Степан Трофимович, как и Руссо, решает вопросы о правде и лжи, памяти и вымысле (что, разумеется, всегда делал Достоевский и некоторые его центральные персонажи, – в том числе, как мы уже видели, Разумихин). Перед лицом смерти Верховенский-старший, похоже, оказывается на пороге открытия неких истинных смыслов. Как и Руссо, он связывает свое понимание истины с исповедью, с тем, что человек хочет открыть и скрыть. Обращаясь к Софье Матвеевне, Верховенский говорит: «Друг мой, я всю жизнь мою лгал. Даже когда говорил правду. Я никогда не говорил для истины, а только для себя». И все же герои Достоевского обычно идут еще дальше и в итоге приходят к неразрешенным парадоксам автора, что находит выражение в продолжении монолога Степана Трофимовича: «Savez-vous[123], я, может, лгу и теперь; наверно лгу и теперь. Главное в том, что я сам себе верю, когда лгу» [Достоевский 10: 497]. Такие утверждения не столько указывают на незавершенность мировоззрения, сколько демонстрируют окончательное убеждение автора в том, что каким-то непостижимым образом правда и ложь составляют огромное, загадочное, но совершенное целое. Правда выходит наружу, а ложь входит в человека всегда одновременно. Любопытно, что Толстой, который в юности был поклонником Руссо, в старости заметил, обращаясь к Горькому, что «Руссо лгал и верил» [Горький 1951: 2бб][124].
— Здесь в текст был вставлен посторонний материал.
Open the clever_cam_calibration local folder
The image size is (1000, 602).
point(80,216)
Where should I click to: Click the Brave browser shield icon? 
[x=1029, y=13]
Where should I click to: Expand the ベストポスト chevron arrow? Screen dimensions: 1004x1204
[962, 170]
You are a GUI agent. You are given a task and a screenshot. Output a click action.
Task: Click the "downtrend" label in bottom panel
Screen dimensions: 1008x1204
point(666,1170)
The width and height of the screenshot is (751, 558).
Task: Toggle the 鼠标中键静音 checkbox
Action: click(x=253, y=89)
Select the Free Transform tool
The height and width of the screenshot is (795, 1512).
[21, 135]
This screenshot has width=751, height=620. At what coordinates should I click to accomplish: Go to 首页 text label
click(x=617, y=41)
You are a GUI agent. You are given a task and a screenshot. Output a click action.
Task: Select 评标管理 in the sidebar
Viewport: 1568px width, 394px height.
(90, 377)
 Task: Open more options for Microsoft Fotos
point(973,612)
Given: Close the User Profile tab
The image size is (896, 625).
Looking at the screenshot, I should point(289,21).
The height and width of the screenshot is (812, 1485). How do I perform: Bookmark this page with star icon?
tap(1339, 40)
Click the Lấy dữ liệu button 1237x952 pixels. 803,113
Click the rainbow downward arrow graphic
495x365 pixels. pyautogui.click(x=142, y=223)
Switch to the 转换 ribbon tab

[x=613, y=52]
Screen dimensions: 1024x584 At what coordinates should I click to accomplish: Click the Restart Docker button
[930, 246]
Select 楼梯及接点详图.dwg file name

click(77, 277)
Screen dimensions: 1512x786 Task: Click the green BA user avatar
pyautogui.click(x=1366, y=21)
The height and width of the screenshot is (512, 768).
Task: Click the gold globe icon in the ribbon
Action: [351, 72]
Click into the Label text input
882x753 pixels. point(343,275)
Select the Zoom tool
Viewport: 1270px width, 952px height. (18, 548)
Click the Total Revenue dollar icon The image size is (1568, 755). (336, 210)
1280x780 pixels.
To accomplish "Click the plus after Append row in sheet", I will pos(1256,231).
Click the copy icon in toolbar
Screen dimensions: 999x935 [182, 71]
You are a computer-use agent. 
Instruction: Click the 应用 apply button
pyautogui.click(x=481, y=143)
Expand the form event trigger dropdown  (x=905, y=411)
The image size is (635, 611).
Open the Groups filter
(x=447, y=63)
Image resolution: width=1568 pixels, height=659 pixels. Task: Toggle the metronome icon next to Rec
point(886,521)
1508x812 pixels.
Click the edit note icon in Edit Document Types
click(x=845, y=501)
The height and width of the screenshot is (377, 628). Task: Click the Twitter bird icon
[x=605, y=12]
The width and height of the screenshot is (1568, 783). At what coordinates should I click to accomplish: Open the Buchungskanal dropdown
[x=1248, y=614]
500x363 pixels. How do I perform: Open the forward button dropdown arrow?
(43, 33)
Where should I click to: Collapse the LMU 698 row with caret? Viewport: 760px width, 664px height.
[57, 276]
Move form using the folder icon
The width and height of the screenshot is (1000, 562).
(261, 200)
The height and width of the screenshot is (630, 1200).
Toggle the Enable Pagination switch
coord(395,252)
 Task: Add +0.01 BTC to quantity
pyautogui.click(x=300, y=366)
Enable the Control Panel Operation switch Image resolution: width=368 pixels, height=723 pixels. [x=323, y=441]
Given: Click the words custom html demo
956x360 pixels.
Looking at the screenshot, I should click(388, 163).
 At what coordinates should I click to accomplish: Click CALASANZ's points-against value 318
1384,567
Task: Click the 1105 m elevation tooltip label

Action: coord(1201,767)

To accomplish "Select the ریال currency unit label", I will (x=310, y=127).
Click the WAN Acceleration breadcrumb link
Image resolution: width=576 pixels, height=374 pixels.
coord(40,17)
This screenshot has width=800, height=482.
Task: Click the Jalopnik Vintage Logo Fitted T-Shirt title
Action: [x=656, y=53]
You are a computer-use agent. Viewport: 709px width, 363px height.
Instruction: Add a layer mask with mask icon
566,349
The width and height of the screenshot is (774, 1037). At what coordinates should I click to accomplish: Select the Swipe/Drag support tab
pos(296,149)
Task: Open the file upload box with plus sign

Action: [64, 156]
В интересах и идеях двух людей – одного реально существовавшего, другого вымышленного – есть не только сходства, но и существенные различия. За исключением объединяющего их стремления к пониманию истины, их философские и интеллектуальные интересы в действительности не совпадают. Степан Трофимович многое черпает из духовных ориентиров русской интеллигенции сороковых годов. Однако Руссо для него остается некоей отправной точкой, биографической рамкой. Читателям и Верховенский-старший, и Руссо поневоле представляются типичным образцом сентиментального мужчины средних лет, находящегося в зависимости от волевой женщины. В обоих сильно различие между робким «я» и возвышенными словами – доктринами, которые исключают любые компромиссы с честью и совестью. Оба ведут двойственное существование: жизнь, определяемую слабостью, продажностью и компромиссом, – и жизнь внутреннего «я», создаваемую с помощью подчиненной высоким стандартам риторики.